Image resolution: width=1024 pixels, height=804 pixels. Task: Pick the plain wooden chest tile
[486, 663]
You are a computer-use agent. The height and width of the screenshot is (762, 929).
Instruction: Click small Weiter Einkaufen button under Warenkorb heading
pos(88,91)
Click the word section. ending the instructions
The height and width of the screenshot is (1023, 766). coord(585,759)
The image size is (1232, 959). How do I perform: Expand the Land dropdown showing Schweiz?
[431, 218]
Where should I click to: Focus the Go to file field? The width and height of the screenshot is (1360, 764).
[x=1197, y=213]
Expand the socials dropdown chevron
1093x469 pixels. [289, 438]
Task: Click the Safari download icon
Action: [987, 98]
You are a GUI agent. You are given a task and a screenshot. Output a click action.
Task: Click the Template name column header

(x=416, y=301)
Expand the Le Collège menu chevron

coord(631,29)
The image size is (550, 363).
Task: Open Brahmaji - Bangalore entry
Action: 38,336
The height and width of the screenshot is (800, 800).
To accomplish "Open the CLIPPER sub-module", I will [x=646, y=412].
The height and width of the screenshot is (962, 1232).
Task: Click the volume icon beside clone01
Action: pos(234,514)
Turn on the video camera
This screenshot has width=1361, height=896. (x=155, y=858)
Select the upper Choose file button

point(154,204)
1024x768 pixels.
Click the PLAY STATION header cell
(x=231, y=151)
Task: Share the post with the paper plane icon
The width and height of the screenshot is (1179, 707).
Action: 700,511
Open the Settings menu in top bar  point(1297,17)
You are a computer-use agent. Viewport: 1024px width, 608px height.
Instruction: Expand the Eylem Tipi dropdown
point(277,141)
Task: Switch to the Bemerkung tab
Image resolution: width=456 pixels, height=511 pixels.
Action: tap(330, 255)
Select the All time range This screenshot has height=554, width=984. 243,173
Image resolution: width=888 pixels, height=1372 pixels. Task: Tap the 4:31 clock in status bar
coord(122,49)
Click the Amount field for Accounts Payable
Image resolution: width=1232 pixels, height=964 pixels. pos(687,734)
---------------
Task to carry out: The lines holding the word "agent" are the answer. Pull them out of the records and copy them.

Response:
You are a computer-use agent. The height and width of the screenshot is (762, 929).
You are a GUI agent. You are given a task and a screenshot. Output a click action.
You are a computer-use agent. Viewport: 1024px width, 608px height.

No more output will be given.